### 出題 1
エントリの「2576x1391 pixels. At」を含む行から「click(x=237, y=369)」を含む行までの範囲を、「coordinates」を「position」に置き換え、ほかは一切変えずに書き直してください。

### 本文抜粋
**********
2016-07-13 | Posted in 日記No Comments » 

 

選挙結果の若干の分析と展望① 「大成功の野党共闘」。

 選挙、お疲れさまでした。ありがとうございました。勝って戻ることができました。このブログもあと6年継続することができます。
 さて選挙戦だったのでブログ更新もできずにいた。ご愛読の皆さんには申し訳ない、です。
 今回はその選挙のことについてだ。僕の結論は、月並みだが「絶妙なバランス感覚を示した有権者」となろう。なにも一人一人がそんなことを思って投票したり、棄権したりするわけないから、それぞれの行動の総体の結果としてそうなったということなのだが。

 まず安倍政権にとってはどうだろう。決して喜んで良い結果ではない。課題の3分の2は到達したようでそうでもない。自公とお維で3分の2には届かず。非改選の無所属の改憲賛成議員を加えての3分の2だから勢いはそがれる。自民単独過半数にも届かなかった。唯一達成したのは自公合わせての改選過半数の61議席である。これは元々意図的に低いハードル設定なので、評価は低い。達成できなければ安倍退陣の大敗北のはずだ。
**********
[テキストと要素を指し示す記録]
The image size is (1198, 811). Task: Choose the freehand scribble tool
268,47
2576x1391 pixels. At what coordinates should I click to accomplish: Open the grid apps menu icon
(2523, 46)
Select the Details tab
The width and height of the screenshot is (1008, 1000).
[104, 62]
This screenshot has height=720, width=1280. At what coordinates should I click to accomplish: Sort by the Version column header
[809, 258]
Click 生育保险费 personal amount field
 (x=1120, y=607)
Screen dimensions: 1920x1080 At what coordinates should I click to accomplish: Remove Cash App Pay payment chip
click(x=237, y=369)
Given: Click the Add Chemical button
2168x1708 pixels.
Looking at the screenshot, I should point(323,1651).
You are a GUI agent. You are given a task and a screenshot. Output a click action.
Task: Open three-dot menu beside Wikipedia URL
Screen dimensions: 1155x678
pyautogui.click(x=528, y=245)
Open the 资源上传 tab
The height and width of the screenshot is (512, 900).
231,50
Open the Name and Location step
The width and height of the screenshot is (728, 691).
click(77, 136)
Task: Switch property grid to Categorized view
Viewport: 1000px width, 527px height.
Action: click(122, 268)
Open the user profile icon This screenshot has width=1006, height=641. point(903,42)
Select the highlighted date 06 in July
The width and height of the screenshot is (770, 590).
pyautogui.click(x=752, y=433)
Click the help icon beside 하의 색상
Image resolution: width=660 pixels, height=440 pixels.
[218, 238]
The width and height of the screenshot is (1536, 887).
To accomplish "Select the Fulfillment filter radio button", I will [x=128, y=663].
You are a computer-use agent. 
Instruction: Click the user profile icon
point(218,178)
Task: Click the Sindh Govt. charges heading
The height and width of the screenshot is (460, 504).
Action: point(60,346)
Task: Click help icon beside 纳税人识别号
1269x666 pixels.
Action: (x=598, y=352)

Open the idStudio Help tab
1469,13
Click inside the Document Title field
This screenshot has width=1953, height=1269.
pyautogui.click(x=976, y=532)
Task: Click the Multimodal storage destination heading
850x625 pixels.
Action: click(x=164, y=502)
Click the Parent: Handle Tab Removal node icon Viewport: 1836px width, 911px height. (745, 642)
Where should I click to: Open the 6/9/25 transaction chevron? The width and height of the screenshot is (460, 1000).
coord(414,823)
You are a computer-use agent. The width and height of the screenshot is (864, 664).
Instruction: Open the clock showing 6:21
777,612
**********
### 出題 2
本文抜粋のうち「選挙、お疲れさまでした。」で始まる段落の文を、すべて順番どおりに書き出してください。

### 解答例 1
2576x1391 pixels. At what position should I click to accomplish: Open the grid apps menu icon
(2523, 46)
Select the Details tab
The width and height of the screenshot is (1008, 1000).
[104, 62]
This screenshot has height=720, width=1280. At what position should I click to accomplish: Sort by the Version column header
[809, 258]
Click 生育保险费 personal amount field
 (x=1120, y=607)
Screen dimensions: 1920x1080 At what position should I click to accomplish: Remove Cash App Pay payment chip
click(x=237, y=369)

### 解答例 2
選挙、お疲れさまでした。
ありがとうございました。
勝って戻ることができました。
このブログもあと6年継続することができます。